● **EXERCISES**:
1: In the passage on digestive wellness, copy word for word everything from "Overarching trend: digestive" down to "to certain food.".
2: According to the passage on digestive wellness, over how many days do the sensors from Perfood and the MillionFriends program collect blood glucose data?

Overarching trend: digestive wellness
The idea of personalized beverages and food is reinforced by the latest findings from the fields of science and medicine. Knowledge surrounding the microbiome has grown substantially in the past years thanks to numerous studies. Researchers now believe that the microbial communities in the human gut play a key role in the digestion of food. Nutritional expert Prof. Dr. Christian Sina, who is currently working on a study for personalized nutrition in Lübeck, explains that, “genes alone provide only limited information about an individual’s metabolism. Much more critical is the functional microbiome. An analysis of the gut’s microbiome delivers information about how a person’s metabolism reacts to certain food.
A start-up from the University of Lübeck called Perfood and the MillionFriends program established there have now made it possible to use sensors to collect data on individual blood glucose levels according to food intake over a period of 14 days. Together with a questionnaire and an analysis of the intestinal flora, this information should make it possible to provide customized nutritional recommendations. It is assumed that a change of 10 to 20 percent in one’s nutritional habits is enough to produce sustainable improvement in one’s well-being. According to Dominik Burziwoda, CEO of Perfood, food manufacturers can also have their products tested in a study in order to determine how they influence blood glucose levels and the intestinal microbiome in order to improve them. According to Prof. Dr. Sina, “poor nutrition has resulted in huge medical problems, rising rates of obesity and other nutritionally-based illnesses. While most of the standard nutritional recommendations are not wrong in principle, they are often ineffective because they don’t take into account one’s individual needs and requirements. We should start taking an individual approach to nutrition. I compare it to medications. One medication can have a completely different effect when taken by two people. The same is true for food.”

● **INFORMATION SUPPLIED**:
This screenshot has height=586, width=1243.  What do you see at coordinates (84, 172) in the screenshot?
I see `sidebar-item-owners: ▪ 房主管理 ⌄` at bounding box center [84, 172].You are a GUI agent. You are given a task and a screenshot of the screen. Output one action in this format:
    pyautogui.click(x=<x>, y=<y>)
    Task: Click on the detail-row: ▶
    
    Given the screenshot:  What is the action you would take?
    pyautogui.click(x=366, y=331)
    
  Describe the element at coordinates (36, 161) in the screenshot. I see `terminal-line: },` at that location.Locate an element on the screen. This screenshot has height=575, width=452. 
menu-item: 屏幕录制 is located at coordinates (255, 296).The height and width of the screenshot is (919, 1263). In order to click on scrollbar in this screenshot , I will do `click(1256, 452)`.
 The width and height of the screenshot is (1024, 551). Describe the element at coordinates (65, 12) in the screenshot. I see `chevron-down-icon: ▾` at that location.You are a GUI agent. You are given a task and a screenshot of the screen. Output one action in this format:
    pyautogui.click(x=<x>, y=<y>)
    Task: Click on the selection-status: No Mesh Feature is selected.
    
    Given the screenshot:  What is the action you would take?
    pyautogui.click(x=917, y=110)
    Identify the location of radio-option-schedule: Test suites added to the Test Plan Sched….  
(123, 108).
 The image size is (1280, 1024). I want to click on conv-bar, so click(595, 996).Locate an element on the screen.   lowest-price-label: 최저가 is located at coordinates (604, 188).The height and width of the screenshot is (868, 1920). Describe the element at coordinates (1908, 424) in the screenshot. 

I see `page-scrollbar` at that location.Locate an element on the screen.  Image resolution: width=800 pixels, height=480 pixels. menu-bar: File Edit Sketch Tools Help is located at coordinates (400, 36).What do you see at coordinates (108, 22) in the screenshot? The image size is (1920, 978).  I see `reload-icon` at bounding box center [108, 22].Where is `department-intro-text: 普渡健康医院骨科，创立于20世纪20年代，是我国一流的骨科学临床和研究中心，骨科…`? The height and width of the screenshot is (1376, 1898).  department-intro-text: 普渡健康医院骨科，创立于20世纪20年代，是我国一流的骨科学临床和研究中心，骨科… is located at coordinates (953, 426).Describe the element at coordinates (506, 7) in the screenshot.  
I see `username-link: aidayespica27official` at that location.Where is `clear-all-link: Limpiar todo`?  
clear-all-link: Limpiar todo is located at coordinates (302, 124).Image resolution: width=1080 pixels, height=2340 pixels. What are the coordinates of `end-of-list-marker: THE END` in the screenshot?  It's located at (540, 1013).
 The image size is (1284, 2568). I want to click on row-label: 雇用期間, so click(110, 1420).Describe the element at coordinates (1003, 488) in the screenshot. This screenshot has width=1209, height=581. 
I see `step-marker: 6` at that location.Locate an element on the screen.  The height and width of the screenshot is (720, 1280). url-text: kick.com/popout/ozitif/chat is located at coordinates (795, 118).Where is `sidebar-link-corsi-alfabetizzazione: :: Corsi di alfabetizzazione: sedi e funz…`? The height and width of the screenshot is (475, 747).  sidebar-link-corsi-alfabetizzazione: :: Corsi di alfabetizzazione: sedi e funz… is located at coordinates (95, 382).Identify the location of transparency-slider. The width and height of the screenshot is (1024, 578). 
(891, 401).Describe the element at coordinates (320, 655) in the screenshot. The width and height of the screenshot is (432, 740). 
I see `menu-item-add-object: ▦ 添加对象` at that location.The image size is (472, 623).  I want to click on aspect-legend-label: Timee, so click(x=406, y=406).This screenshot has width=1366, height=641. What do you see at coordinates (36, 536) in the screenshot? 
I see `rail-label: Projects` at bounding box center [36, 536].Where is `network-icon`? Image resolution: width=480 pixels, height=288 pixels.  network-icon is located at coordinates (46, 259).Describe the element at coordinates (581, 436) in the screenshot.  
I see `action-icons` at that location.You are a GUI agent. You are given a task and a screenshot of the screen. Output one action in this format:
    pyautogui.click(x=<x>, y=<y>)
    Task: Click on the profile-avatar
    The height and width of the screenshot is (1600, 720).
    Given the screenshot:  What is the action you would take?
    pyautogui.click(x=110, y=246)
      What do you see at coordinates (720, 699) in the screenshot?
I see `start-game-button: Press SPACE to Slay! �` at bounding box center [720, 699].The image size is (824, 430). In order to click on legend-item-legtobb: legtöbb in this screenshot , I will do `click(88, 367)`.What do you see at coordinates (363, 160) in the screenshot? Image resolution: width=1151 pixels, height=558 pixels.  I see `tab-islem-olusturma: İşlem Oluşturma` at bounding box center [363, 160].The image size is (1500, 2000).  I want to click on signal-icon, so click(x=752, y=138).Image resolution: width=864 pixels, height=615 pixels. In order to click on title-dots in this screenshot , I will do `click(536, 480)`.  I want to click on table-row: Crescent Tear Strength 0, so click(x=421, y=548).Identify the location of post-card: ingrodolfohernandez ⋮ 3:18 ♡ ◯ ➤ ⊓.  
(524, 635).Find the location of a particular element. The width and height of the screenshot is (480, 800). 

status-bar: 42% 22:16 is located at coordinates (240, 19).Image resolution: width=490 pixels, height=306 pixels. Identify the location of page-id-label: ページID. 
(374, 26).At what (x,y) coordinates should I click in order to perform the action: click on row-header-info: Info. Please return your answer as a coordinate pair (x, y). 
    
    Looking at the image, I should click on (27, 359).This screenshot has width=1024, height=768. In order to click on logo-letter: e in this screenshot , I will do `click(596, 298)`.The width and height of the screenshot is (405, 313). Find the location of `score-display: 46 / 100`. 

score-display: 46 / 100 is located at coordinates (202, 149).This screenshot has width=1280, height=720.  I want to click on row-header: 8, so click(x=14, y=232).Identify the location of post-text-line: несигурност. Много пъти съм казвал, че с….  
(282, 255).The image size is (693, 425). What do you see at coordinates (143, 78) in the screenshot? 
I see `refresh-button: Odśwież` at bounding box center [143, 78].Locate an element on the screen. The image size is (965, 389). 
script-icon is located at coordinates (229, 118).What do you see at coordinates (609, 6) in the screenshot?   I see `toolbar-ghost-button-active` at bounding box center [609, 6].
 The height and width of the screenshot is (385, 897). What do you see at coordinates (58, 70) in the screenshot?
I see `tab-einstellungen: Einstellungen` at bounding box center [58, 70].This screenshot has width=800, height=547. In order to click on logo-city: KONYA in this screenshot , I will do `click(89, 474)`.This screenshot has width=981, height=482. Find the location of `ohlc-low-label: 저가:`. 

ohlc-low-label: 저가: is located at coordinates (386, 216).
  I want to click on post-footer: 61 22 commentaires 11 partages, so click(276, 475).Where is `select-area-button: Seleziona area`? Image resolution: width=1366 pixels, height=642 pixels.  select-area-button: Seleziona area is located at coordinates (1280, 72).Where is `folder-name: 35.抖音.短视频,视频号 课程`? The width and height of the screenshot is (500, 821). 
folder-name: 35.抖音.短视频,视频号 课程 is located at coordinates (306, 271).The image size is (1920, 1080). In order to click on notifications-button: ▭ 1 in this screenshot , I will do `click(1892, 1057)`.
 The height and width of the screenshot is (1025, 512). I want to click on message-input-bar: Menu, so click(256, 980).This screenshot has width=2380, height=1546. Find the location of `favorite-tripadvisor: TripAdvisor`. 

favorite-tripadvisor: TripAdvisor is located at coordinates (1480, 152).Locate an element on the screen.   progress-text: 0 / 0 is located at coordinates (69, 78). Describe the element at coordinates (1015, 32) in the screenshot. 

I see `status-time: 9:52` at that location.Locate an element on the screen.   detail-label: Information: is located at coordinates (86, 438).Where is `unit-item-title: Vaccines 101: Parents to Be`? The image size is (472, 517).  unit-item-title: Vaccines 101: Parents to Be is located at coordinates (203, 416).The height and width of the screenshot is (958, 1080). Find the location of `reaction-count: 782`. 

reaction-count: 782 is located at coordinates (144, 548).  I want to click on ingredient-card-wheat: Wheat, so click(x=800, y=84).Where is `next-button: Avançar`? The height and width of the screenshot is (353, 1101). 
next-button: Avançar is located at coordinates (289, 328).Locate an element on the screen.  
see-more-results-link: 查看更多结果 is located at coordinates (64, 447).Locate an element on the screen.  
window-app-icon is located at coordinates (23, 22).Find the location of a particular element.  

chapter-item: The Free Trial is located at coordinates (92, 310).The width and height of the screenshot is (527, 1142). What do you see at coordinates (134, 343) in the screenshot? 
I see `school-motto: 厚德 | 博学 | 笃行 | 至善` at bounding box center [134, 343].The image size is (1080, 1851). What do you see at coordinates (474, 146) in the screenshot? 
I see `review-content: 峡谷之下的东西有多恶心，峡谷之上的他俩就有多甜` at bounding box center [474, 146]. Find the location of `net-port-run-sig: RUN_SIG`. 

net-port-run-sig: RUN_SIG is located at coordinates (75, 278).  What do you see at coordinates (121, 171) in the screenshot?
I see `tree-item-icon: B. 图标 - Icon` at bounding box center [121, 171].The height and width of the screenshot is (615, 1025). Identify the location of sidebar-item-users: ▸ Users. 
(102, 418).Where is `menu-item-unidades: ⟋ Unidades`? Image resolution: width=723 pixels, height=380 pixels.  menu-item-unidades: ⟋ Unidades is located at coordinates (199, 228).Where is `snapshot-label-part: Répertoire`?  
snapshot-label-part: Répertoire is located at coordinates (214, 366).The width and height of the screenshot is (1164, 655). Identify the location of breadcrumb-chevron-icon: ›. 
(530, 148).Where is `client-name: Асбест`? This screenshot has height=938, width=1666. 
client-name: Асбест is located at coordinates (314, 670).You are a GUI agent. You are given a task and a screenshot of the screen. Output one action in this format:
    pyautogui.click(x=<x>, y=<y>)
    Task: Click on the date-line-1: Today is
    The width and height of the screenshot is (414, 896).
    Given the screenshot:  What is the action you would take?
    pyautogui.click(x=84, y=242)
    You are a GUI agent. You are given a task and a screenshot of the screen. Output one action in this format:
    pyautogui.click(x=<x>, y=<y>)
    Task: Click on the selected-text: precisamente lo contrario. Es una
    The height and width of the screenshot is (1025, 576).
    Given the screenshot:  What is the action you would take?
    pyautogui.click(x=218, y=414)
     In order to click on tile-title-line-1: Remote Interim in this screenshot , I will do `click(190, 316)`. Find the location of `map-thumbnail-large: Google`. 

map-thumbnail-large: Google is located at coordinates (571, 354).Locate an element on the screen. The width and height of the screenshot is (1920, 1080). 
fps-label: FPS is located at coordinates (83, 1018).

● **RESPONSES TO THE EXERCISE**:
1:
Overarching trend: digestive wellness
The idea of personalized beverages and food is reinforced by the latest findings from the fields of science and medicine. Knowledge surrounding the microbiome has grown substantially in the past years thanks to numerous studies. Researchers now believe that the microbial communities in the human gut play a key role in the digestion of food. Nutritional expert Prof. Dr. Christian Sina, who is currently working on a study for personalized nutrition in Lübeck, explains that, “genes alone provide only limited information about an individual’s metabolism. Much more critical is the functional microbiome. An analysis of the gut’s microbiome delivers information about how a person’s metabolism reacts to certain food.

2: 14 days